Virüs mukozalar ve ciltten vücuda girer. Dolayısıyla yayılım için yakın kişisel temas gereklidir. Genellikle çocukluğumuzda dudaktaki uçuklar ve salgılardan virüsü kaparız. Beş yaşına dek toplumun %60’ı Herpes’le enfekte olur. Dünya nüfusunun %20 -45’inin dudak uçuğu geçirdiği bildirilmektedir. Havadan, yüzme havuzlarından bulaşmaz. Hastalık ilk kez alındığında, sadece %1 ile %6 oranında hastalık belirtisi olur. Diğer bir deyişle, örneğin dudak uçuğu olan biri ile temasta bulundunuz, virüs size geçti. Sizde %1-6 ihtimalle 3-9 gün içinde uçuk olur, %94-99 ihtimalle uçuk olmaz. Ama virüs vücudunuzda yerleşir. Yerleşim yeri de yüzdeki his sinirinin “gangliyon” denen kısmıdır. Bundan sonra bağışıklığınızın zayıfladığı bir an gelince virüs dudağınıza ya da gözünüze geçerek hastalık yapar.
Tekrarlama sıklığı
Kişilerin %10’u 1 yıl içinde tekrar göz uçuğu geçirir, %23’ü 2 yıl içinde tekrar uçuk geçirir. Ne kadar çok atak geçirdiyseniz, bundan sonra tekrarlama şansı da o kadar yüksek olur. Atak sıklığının cinsiyetle ve ilk kez kaç yaşında uçuk geçirildiği ile ilgisi yoktur. Tekrarlar daha çok Kasım ile Şubat ayları arasında olur. Toplumda göz uçuğu sıklığı 100.000’de 149’dur.

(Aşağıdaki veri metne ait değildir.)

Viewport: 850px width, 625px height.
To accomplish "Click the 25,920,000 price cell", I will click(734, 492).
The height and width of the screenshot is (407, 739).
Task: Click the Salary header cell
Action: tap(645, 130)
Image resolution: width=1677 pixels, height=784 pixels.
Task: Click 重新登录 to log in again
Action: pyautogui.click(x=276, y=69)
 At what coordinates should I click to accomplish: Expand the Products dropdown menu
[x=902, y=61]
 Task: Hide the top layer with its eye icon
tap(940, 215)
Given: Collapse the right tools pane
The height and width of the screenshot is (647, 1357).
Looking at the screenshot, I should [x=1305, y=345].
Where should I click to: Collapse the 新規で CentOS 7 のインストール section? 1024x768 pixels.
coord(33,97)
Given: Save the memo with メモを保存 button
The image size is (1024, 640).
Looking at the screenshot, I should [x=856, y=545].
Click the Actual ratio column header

Göz uçuğunun tekrarlama nedeni
Virüs çoğunlukla sinir gangliyonunda yerleşmiştir. Ama korneada da yerleştiği olur. Stres, yorgunluk, üzüntü göz uçuğunun tekrarlamasına yol açar. Güneş ışığı, travma, cerrahi, sıcaklık, ateşli hastalıklar, adet dönemi, diğer enfeksiyonlar, duygusal stres, glokom ilaçlarından bazıları da (Prostoglandin F2 anologları) herpes virüsünü aktive eder. İki gözde birden göz uçuğu olması bağışıklık sistemi ile ilgili bir probleme işaret eder.
Göz uçuğunun belirtileri
Göz kapaklarında kızarma-baloncuklar (herpetik blefarit)
Konjonktivit: Foliküler konjonktivit kendini gözlerde kızarma, akıntı ile belli eder.
Kornea (gözün en öndeki şeffaf tabakası): İnfeksiyöz epitelyal keratit, nörotrofik keratopati, stromal keratit, endoteliit gibi isimlerde ve çeşitli formlarda hastalık yapar. Tek gözü etkiler, sadece olguların %3’ünde iki gözü de tutar. İki gözü de etkilenen bireylerin %40’ı atopik (alerjik) bünyelidir. Kornea etkilendiğinde ağrı, ışık hassasiyeti, yaşarma, belli seviyelerde görme azlığı olur.
Uvea: İridosiklit kendini gözde kızarma, ağrı, görme bulanıklığı ile belli eder.
Tanı
Tanı koymak için standart göz muayenesi yeterlidir. Diğer tanı yöntemleri için gözden sürüntü ile örnek alınır: Örnek patologlarca boyanır. Hücre kültürü, immunolojik testler, PCR, elektron mikroskopi incelemesi yapılabilir.
Tedavi
Tedavide hastalığın tipine göre antiviral damla-pomad, kortizonlu damlalar, antiviral haplar kullanılır. Korneadaki göz uçuğu hiç bırakmadan geçebileceği gibi, korneayı daha derinlemesine etkileyerek görmeyi kalıcı şekilde azaltabilir. Kimi olgularda kornea, uçuk yüzünden delinebilir.
O zaman doku yapıştırıcısı dediğimiz uygulamayla kornea onarılır. Korneada kalıcı izler kaldığında görmeyi artırmak için kornea nakli gerekir. Göz uçuğu için yapılan kornea naklinde başarı oranı %50-80 civarındadır. Kornea naklinde başarıyı sınırlayan temel faktörler korneanın damarlanmış olması ve virüsün nakledilen yeni korneayı da etkilemesidir.